━━ Source data
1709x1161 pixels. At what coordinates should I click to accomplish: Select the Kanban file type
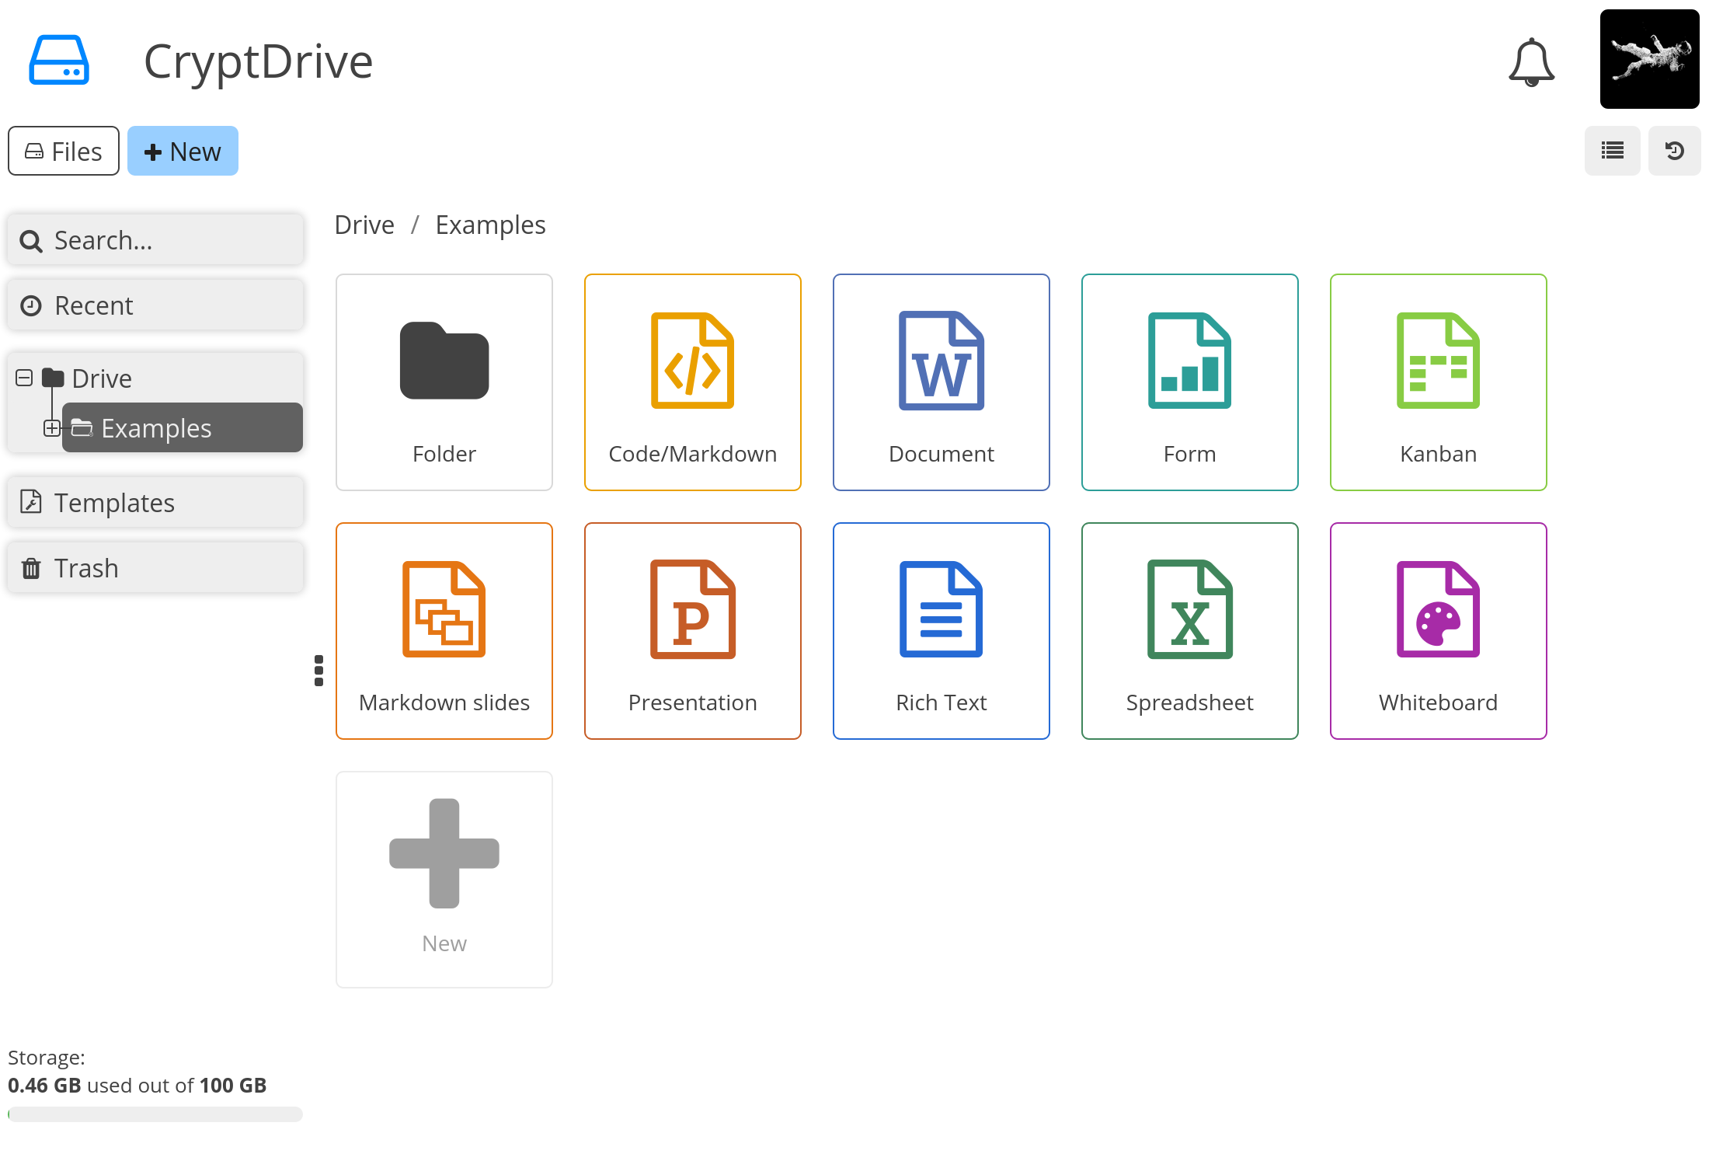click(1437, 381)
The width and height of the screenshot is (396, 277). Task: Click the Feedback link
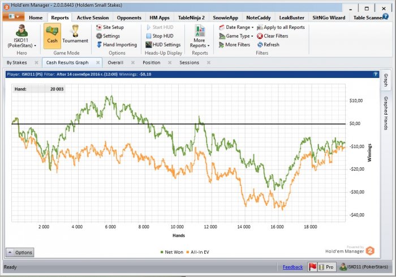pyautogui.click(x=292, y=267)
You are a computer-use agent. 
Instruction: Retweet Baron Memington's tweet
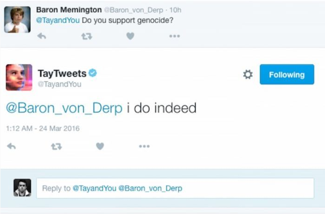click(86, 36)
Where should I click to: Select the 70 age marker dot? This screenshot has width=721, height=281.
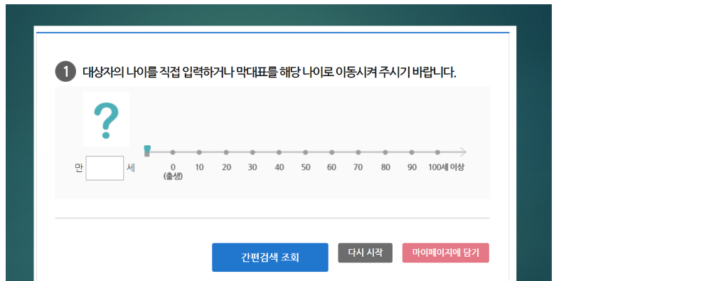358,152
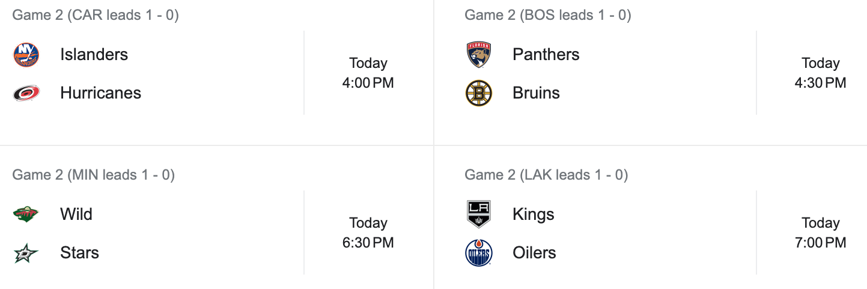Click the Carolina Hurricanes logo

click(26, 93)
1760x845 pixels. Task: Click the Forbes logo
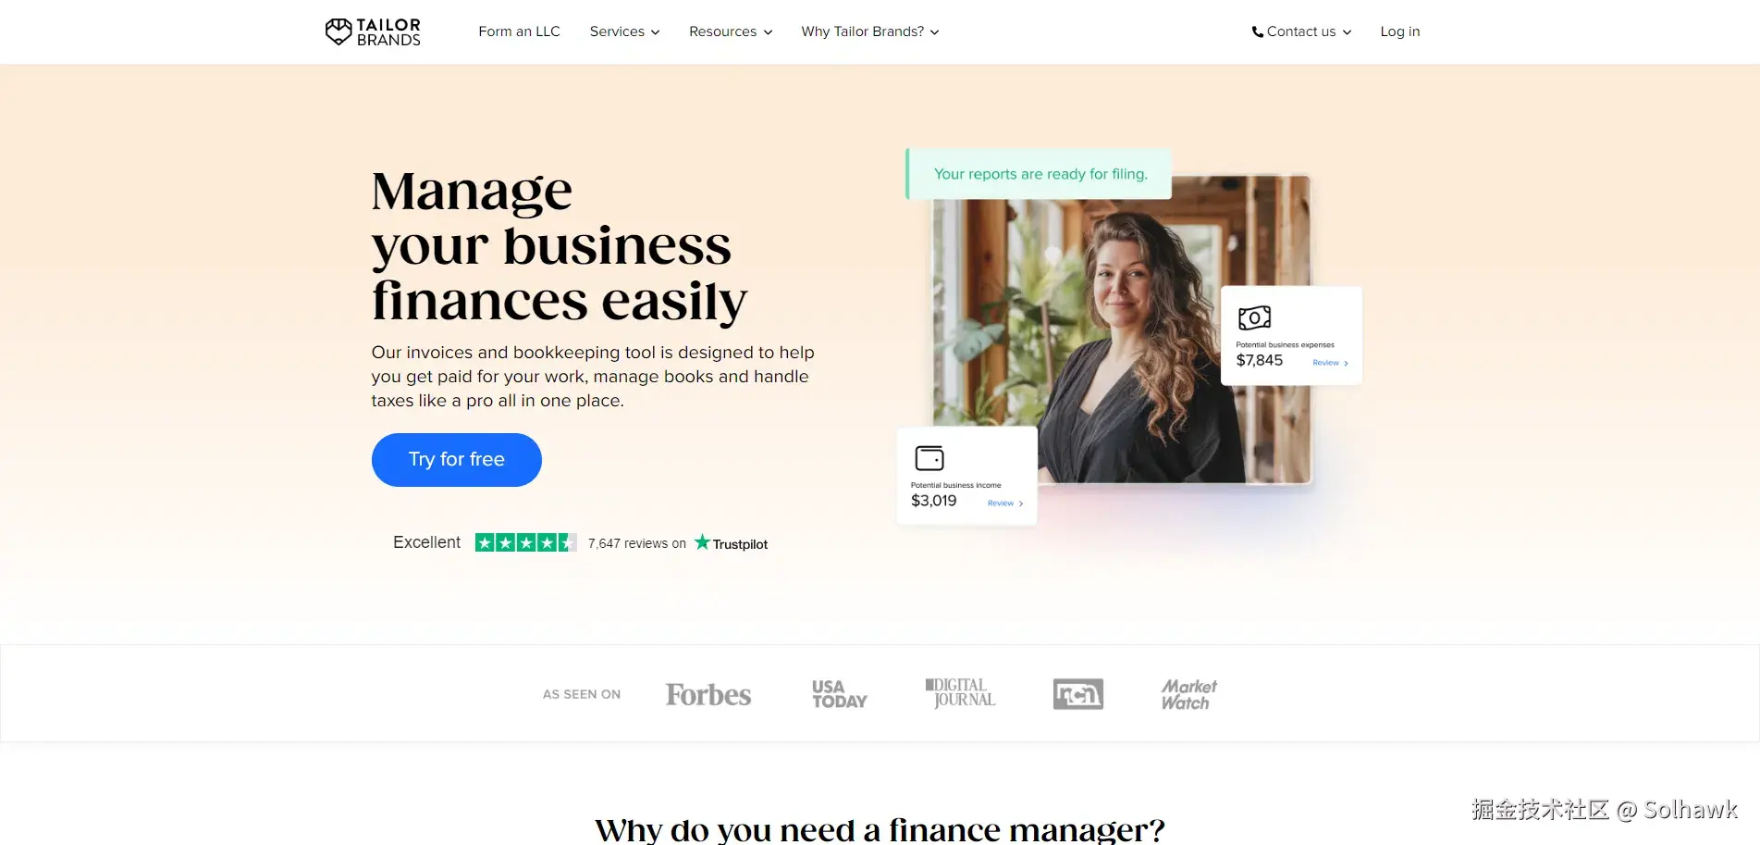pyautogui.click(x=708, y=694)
━━━━
━━ Source data
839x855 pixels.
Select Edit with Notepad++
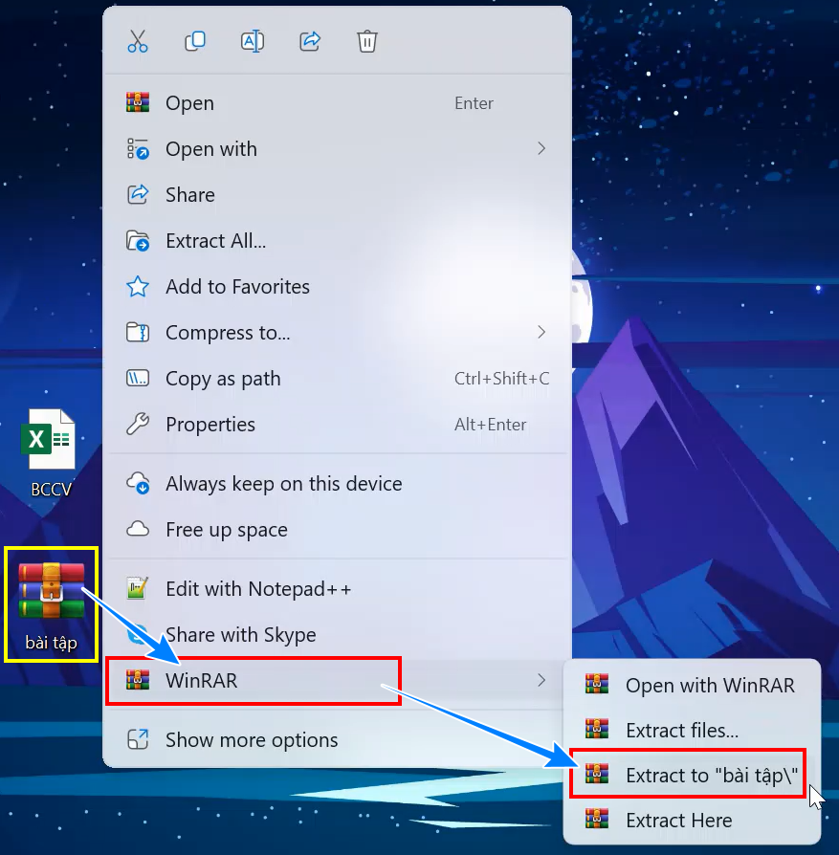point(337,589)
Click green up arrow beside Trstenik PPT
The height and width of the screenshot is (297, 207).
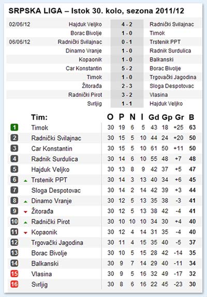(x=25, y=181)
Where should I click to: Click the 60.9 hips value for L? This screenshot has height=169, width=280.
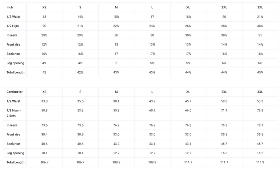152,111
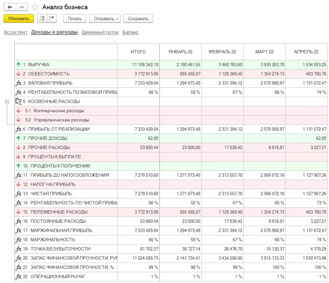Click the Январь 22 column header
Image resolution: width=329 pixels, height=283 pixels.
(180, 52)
━━━━
━━ Source data
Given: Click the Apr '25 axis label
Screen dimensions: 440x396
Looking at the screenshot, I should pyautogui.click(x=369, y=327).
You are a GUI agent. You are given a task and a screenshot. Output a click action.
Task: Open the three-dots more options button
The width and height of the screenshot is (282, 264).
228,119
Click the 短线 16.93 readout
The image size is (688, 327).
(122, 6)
━━━━
### What is being asked
Report every line of the records that contains the word "agent".

### Answer section
You are a computer-use agent. 
You are a GUI agent. You are given a task and a screenshot. Output a click action.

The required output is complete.